══ Source text

Patch 1 provides support for adding additional assembly to the GEN_*_RMWcc
macros, and patch 2 does the real work. (I left Josh's Reviewed-by since
the exception handler code has remained the same.)

Here is patch 2's full commit log:


This implements refcount_t overflow protection on x86 without a noticeable
performance impact, though without the fuller checking of REFCOUNT_FULL.
This is done by duplicating the existing atomic_t refcount implementation
but with normally a single instruction added to detect if the refcount
has gone negative (i.e. wrapped past INT_MAX or below zero). When
detected, the handler saturates the refcount_t to INT_MIN / 2. With this
overflow protection, the erroneous reference release that would follow
a wrap back to zero is blocked from happening, avoiding the class of
refcount-over-increment use-after-free vulnerabilities entirely.

Only the overflow case of refcounting can be perfectly protected, since it
can be detected and stopped before the reference is freed and left to be
abused by an attacker. This implementation also notices some of the "dec
to 0 without test", and "below 0" cases. However, these only indicate that
a use-after-free may have already happened. Such notifications are likely
avoidable by an attacker that has already exploited a use-after-free
vulnerability, but it's better to have them than allow such conditions to
remain universally silent.

On first overflow detection, the refcount value is reset to INT_MIN / 2
(which serves as a saturation value), the offending process is killed,
and a report and stack trace are produced. When operations detect only
negative value results (such as changing an already saturated value),
saturation still happens but no notification is performed (since the
value was already saturated).

On the matter of races, since the entire range beyond INT_MAX but before
0 is negative, every operation at INT_MIN / 2 will trap, leaving no
overflow-only race condition.

As for performance, this implementation adds a single "js" instruction
to the regular execution flow of a copy of the standard atomic_t refcount
operations. (The non-"and_test" refcount_dec() function, which is uncommon
in regular refcount design patterns, has an additional "jz" instruction
to detect reaching exactly zero.) Since this is a forward jump, it is by
default the non-predicted path, which will be reinforced by dynamic branch
prediction. The result is this protection having virtually no measurable
change in performance over standard atomic_t operations. The error path,
located in .text.unlikely, saves the refcount location and then uses UD0
to fire a refcount exception handler, which resets the refcount, handles
reporting, and returns to regular execution. This keeps the changes to
.text size minimal, avoiding return jumps and open-coded calls to the
error reporting routine.

Example assembly comparison:

refcount_inc before
.text:
81546149:   f0 ff 45 f4 lock incl -0xc(%rbp)

refcount_inc after
.text:
81546149:   f0 ff 45 f4 lock incl -0xc(%rbp)
8154614d:   0f 88 80 d5 17 00   js 816c36d3
...
.text.unlikely:
816c36d3:   48 8d 4d f4 lea-0xc(%rbp),%rcx
816c36d7:   0f ff   (bad)

This protection is a modified version of the x86 PAX_REFCOUNT defense
from the last public patch of PaX/grsecurity, based on my understanding of
the code. Changes or omissions from the original code are mine and don't
reflect the original grsecurity/PaX code. Thanks to PaX Team for various
suggestions for improvement.


Thanks!

-Kees

v6:
- use single saturation value (INT_MIN / 2)

════

**Challenge A**
Using the refcount patch notes, answer each question on its own line, marked (i), (ii), (iii) to match.
(i) To what value does the handler saturate the refcount_t when it detects a negative value?
(ii) Which single instruction does the implementation add to the regular execution flow of the refcount operations?
(iii) In which section is the error path located?
**Challenge B**
Reproduce the passage of the refcount patch notes that begins with the words "refcount_inc after" and ends after "suggestions for improvement.".

══ Rows

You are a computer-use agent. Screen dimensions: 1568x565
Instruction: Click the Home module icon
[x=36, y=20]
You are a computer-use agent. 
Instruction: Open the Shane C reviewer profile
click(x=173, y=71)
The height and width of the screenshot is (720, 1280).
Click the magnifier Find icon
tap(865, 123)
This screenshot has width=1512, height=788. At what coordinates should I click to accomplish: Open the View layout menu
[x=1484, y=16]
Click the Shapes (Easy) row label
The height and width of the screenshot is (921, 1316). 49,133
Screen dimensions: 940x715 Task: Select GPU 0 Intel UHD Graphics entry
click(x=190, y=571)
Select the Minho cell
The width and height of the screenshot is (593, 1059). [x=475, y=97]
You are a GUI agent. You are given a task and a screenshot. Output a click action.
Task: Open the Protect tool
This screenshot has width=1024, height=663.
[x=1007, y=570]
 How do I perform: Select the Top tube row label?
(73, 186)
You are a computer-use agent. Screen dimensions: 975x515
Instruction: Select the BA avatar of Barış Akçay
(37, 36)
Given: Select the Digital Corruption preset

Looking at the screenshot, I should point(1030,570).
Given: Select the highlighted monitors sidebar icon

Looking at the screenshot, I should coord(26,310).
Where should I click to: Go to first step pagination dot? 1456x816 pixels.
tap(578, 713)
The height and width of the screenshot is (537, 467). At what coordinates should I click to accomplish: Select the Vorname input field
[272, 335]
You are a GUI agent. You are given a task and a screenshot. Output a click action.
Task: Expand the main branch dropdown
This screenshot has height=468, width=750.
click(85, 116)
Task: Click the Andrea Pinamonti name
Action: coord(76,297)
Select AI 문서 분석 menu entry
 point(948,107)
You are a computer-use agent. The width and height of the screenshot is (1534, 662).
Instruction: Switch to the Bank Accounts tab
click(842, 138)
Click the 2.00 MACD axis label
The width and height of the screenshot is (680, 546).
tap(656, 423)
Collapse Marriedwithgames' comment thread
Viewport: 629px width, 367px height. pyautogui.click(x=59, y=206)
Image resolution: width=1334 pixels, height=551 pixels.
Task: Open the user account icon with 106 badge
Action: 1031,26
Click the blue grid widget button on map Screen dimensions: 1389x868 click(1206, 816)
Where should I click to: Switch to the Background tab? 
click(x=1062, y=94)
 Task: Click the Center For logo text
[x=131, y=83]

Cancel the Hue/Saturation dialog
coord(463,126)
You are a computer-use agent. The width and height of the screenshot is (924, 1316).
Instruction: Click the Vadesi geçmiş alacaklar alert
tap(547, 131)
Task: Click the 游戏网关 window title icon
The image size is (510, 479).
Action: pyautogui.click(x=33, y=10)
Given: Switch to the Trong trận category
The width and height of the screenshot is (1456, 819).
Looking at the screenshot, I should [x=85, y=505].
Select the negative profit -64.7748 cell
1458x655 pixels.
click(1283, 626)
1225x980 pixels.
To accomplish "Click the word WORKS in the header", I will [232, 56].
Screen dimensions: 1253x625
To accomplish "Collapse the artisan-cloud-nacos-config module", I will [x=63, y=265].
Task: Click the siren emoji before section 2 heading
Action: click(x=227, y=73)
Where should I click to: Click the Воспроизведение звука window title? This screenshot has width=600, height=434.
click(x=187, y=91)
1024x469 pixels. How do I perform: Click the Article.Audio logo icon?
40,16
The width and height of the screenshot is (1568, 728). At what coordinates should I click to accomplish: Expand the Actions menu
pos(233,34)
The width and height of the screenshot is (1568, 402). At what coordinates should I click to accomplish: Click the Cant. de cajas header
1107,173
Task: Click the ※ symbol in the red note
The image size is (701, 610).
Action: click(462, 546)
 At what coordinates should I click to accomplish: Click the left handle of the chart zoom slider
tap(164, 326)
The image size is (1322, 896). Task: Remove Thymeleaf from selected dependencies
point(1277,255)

════

**Exercise response A**
(i) INT_MIN / 2
(ii) A "js" instruction
(iii) .text.unlikely

**Exercise response B**
refcount_inc after
.text:
81546149:   f0 ff 45 f4 lock incl -0xc(%rbp)
8154614d:   0f 88 80 d5 17 00   js 816c36d3
...
.text.unlikely:
816c36d3:   48 8d 4d f4 lea-0xc(%rbp),%rcx
816c36d7:   0f ff   (bad)

This protection is a modified version of the x86 PAX_REFCOUNT defense
from the last public patch of PaX/grsecurity, based on my understanding of
the code. Changes or omissions from the original code are mine and don't
reflect the original grsecurity/PaX code. Thanks to PaX Team for various
suggestions for improvement.